Ele explica que um diferencial da substância em questão é ser uma droga modificadora: “O termo ‘droga modificadora de doença’ remete à sua capacidade de agir diretamente sobre o processo patológico, e não simplesmente buscar amenizar os sintomas, como as drogas que já estão no mercado há décadas”.
No entanto, ele alerta aos riscos desse método: as anormalidades de imagem relacionadas ao amiloide – conhecidas em inglês como amyloid-related imaging abnormalities (Aria). “A mesma aprovação feita pela Anvisa não ocorreu pelo principal órgão regulador europeu, o EMA, em função do risco significativo de efeitos colaterais graves. Podem ser hemorragias cerebrais ou edema, que é um inchaço cerebral. A maioria dos casos são leves ou até mesmo assintomáticos, mas alguns casos podem ser letais.
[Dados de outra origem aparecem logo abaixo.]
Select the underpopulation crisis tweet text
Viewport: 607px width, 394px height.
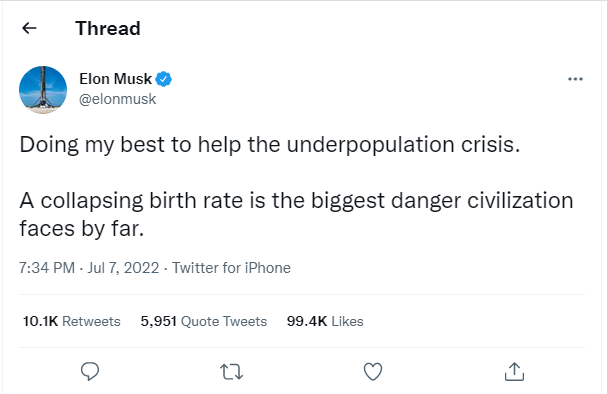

O pesquisador finaliza apontando esperança para o futuro: “Provavelmente veremos no futuro um esquema de três ou quatro drogas, cada uma alvejando um alvo molecular específico, sendo empregadas simultaneamente ou sequencialmente. Vai ser um tratamento caro e com efeitos colaterais significativos. Mas acredito, sim, que tem uma revolução em relação à forma que entendemos e tratamos as doenças neurodegenerativas em curso”.